It seems like ages ago, but in October 2001, shortly after the 9/11 attacks, Republican policymakers pushed for what they called an "economic stimulus" bill. The GOP plan was absurd -- the "stimulus" was a massive corporate giveaway, tilted towards the richest of the rich. Even the Wall Street Journal admitted the plan "mainly padded corporate bottom lines."

Democrats, eager to expose the ridiculous GOP agenda, convened focus groups to sharpen the message, but quickly ran into trouble: voters thought it was impossible that the GOP would actually do this. Paul Krugman explained at the time that the Republican stimulus "was so extreme that when political consultants tried to get reactions from voter focus groups, the voters refused to believe that they were describing the bill accurately."

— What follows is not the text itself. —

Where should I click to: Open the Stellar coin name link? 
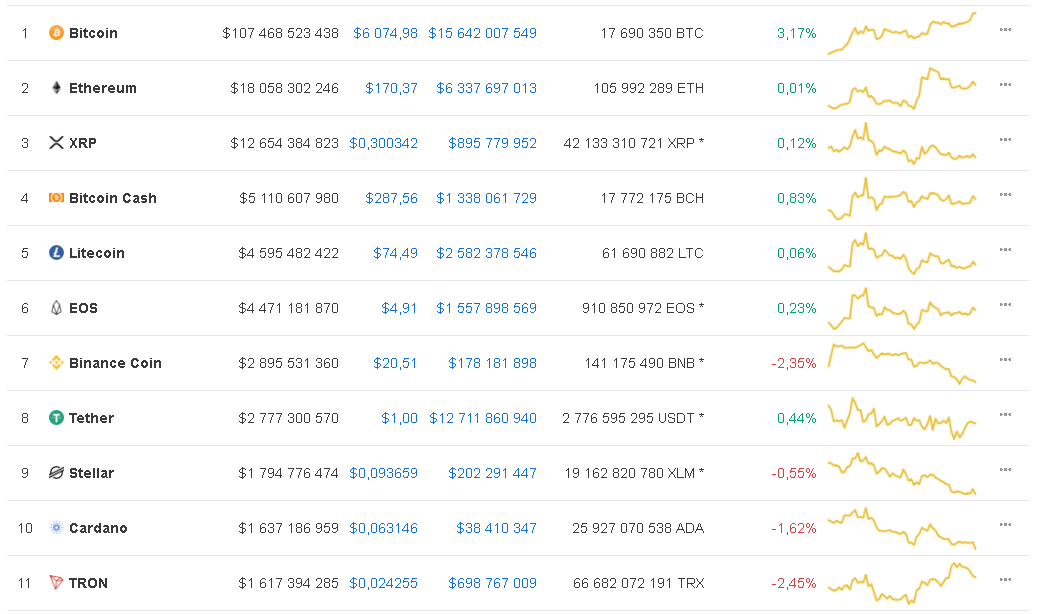tap(91, 473)
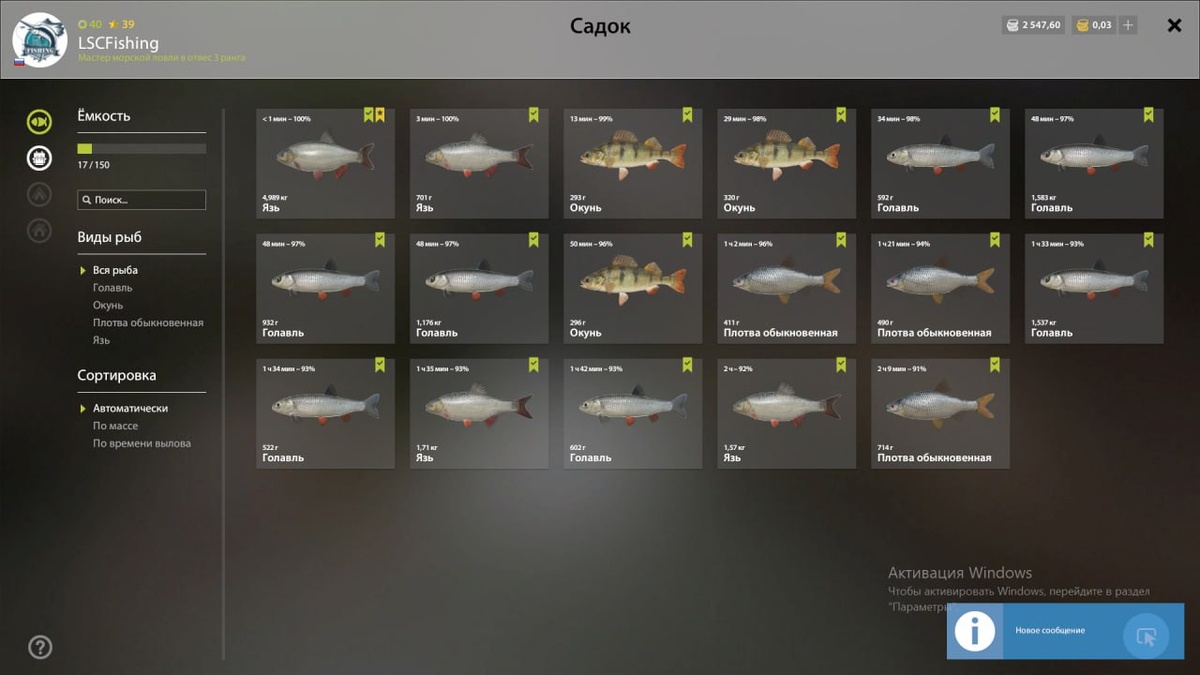The image size is (1200, 675).
Task: Sort the keepnet По времени вылова
Action: tap(142, 443)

I couldn't help but think of this when I saw a report yesterday on the pro-Obama super PAC, Priorities Action USA, which ran into similar trouble telling voters about Mitt Romney.

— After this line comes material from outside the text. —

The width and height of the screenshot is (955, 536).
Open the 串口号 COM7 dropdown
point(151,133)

[Bill] Burton and his colleagues spent the early months of 2012 trying out the pitch that Romney was the most far-right presidential candidate since Barry Goldwater. It fell flat. The public did not view Romney as an extremist. For example, when Priorities informed a focus group that Romney supported the Ryan budget plan -- and thus championed "ending Medicare as we know it" -- while also advocating tax cuts for the wealthiest Americans, the respondents simply refused to believe any politician would do such a thing. [emphasis added]

As Jon Chait put it, focus group participants were hearing accurate descriptions, but the truth "struck those voters as so cartoonishly evil that they found the charge implausible."

Imagine how frustrating this must be to Democratic strategists. They can tell a room full of voters the truth about Romney's agenda, and a whole lot of folks respond, "That can't be right."

I can appreciate the underlying problem here: voters have been confronted with a lot of wild accusations over the years, and have become largely inured to the hyperbole. When the American mainstream hears about Candidate A or Party B supporting some radical policy, it assumes, just as a matter of course, that the claims come with built-in exaggerations. It's "just politics."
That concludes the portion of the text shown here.